Interpretation of findings in relation to previously published work

Since the GOLD strategy revision in 2011, several studies have investigated the distribution and characteristics of the GOLD ABCD groups and their association with outcomes.49 Lange et al.4 and Leivseth et al.9 recruited patients in the general population while Han et al.5, Soriano et al.6, Augusti et al.7, and Johannessen et al.8 recruited patients mostly in hospital settings. We recruited patients from primary care, which is most likely the reason why we found more GOLD-C patients and fewer GOLD-D patients than in the latter four studies.58 Despite the difference in recruitment setting, our finding that co-morbidities were particularly prevalent in the two ‘high symptom’ groups (GOLD-B and GOLD-D) is in line with previous studies.7,8 Furthermore, like previous reports,4,5 we found that patients were often categorised at high risk of exacerbation because of lung function rather than exacerbation history. Only 30% of GOLD-C patients and 19% of GOLD-D patients were assigned to high-risk groups because of their exacerbation history. Also consistent with earlier studies5,26 was our finding that HR-QoL for GOLD-C patients was better than for GOLD-B patients. Three studies found that three-year survival was similar for GOLD-B and GOLD-C patients,4,6,7 but the results seem to change in the long term because one study found that patients in GOLD-B had a better survival then those in GOLD-C after 10 years of follow-up.6 Two studies concluded that the GOLD ABCD groups classification did not differ significantly from the GOLD 1234 grades classification in terms of predicting mortality6,8 and hospitalisations.8 Moreover, in one study the GOLD 1234 grades predicted mortality better than the GOLD ABCD groups.9

Debates on the GOLD ABCD groups classification are ongoing. For example, it has been suggested that one severe exacerbation requiring hospitalisation should qualify a patient as being at high risk.29,30 In our sample there were only three hospitalisations for COPD exacerbations among the low-risk group in the past three months, one in a patient with GOLD-A and two in patients with GOLD-B. Moving these patients to the high-risk groups would not have changed our results.

+--

Reproduce word for word the stretch of the passage on the GOLD ABCD groups from "Debates on the" through "changed our results.".

• [Collected data]:
+--

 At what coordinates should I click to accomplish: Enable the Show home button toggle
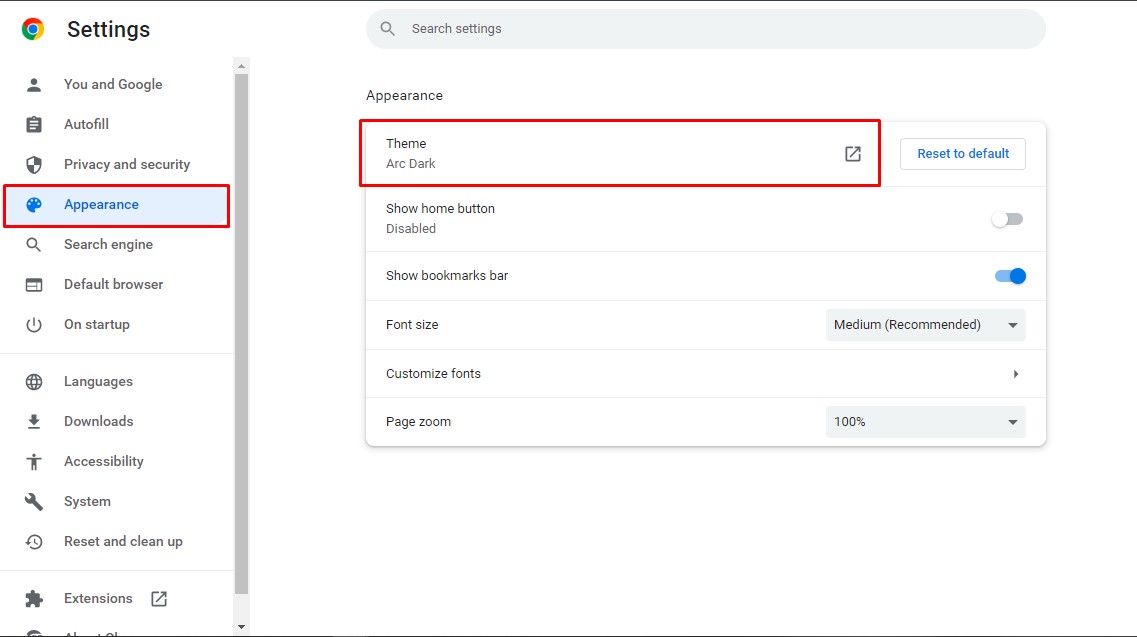coord(1007,219)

+--

• [Written response]:
Debates on the GOLD ABCD groups classification are ongoing. For example, it has been suggested that one severe exacerbation requiring hospitalisation should qualify a patient as being at high risk.29,30 In our sample there were only three hospitalisations for COPD exacerbations among the low-risk group in the past three months, one in a patient with GOLD-A and two in patients with GOLD-B. Moving these patients to the high-risk groups would not have changed our results.